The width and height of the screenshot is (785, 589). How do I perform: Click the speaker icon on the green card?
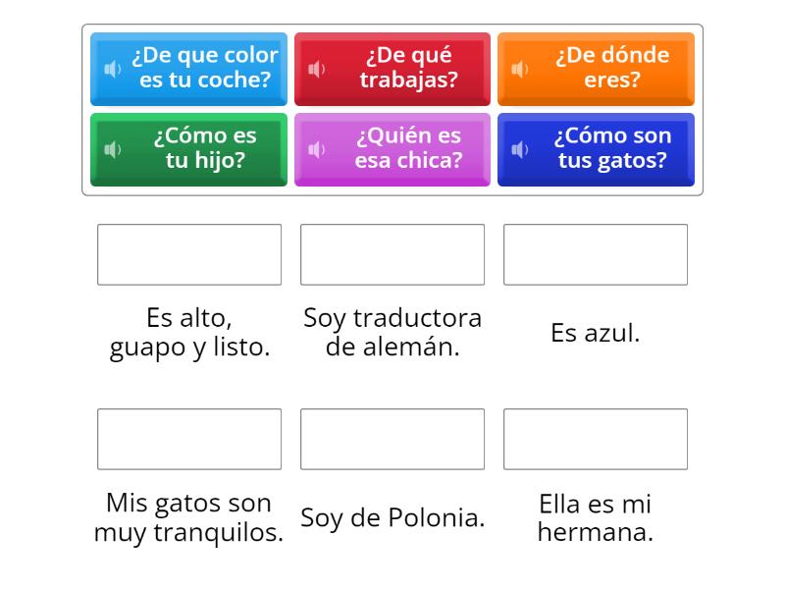[x=115, y=149]
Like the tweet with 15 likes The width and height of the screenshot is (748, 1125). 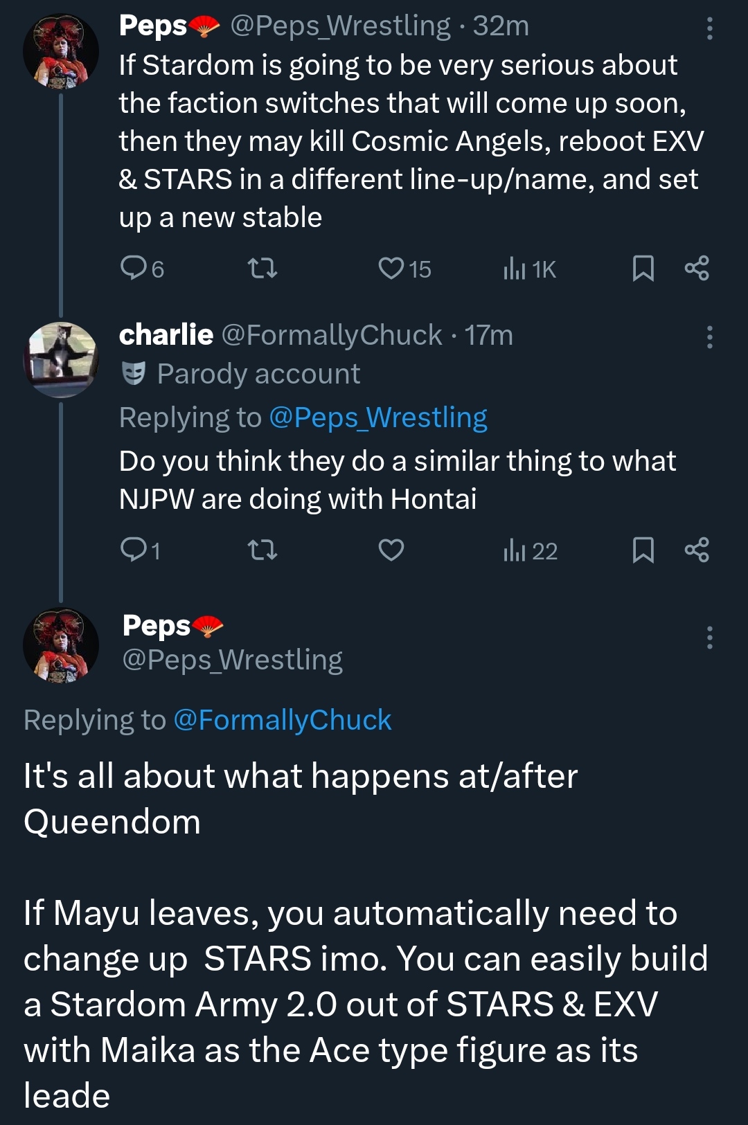coord(391,268)
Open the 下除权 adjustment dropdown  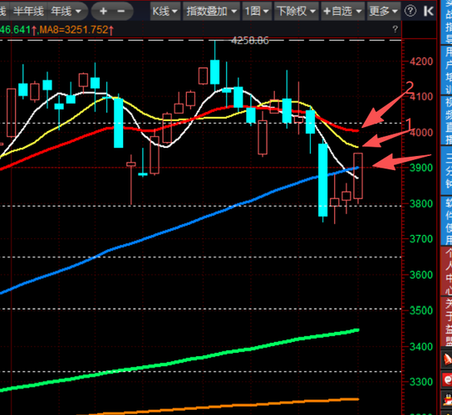tap(297, 12)
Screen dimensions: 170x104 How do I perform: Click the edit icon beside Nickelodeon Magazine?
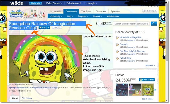pyautogui.click(x=117, y=38)
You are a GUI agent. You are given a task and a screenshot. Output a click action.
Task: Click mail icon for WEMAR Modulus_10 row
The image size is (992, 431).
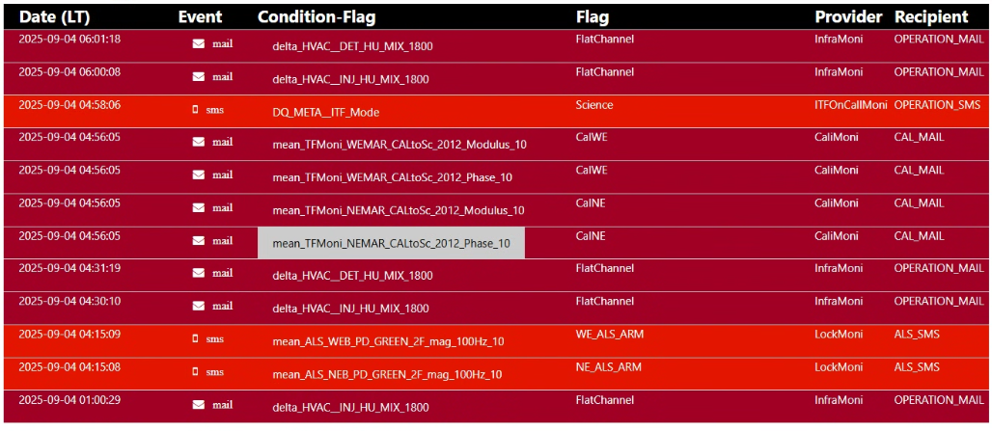click(x=199, y=142)
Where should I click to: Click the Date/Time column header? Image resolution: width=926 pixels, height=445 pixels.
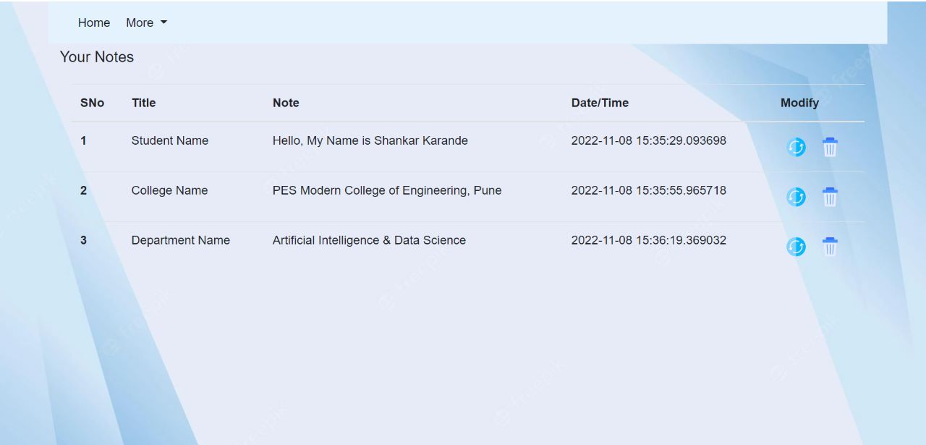pos(600,103)
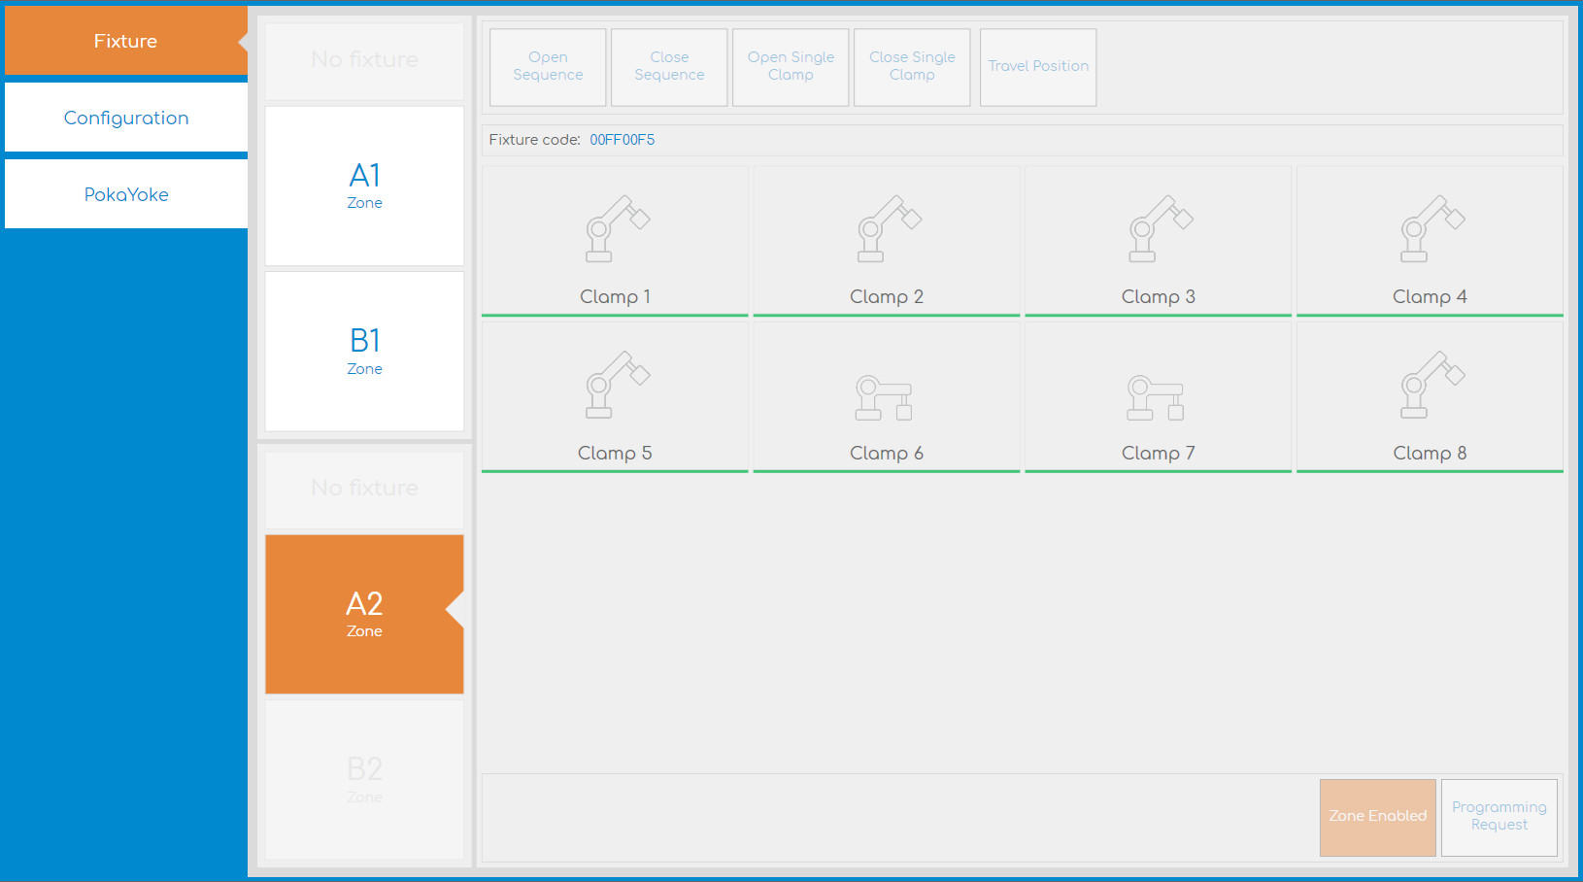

# # # #

WHAT THE TASK ASKS
Find the line with "Screen dimensions: 170x104" in the data above, and from there retype each line exactly through the line with "Task: Click mail", skipping the pictures along the way.

PROBLEM SOLUTION
Screen dimensions: 170x104 How do I perform: Click the edit icon beside Nickelodeon Magazine?
pyautogui.click(x=117, y=38)
You are a GUI agent. You are given a task and a screenshot. Output a click action.
Task: Click mail icon for WEMAR Modulus_10 row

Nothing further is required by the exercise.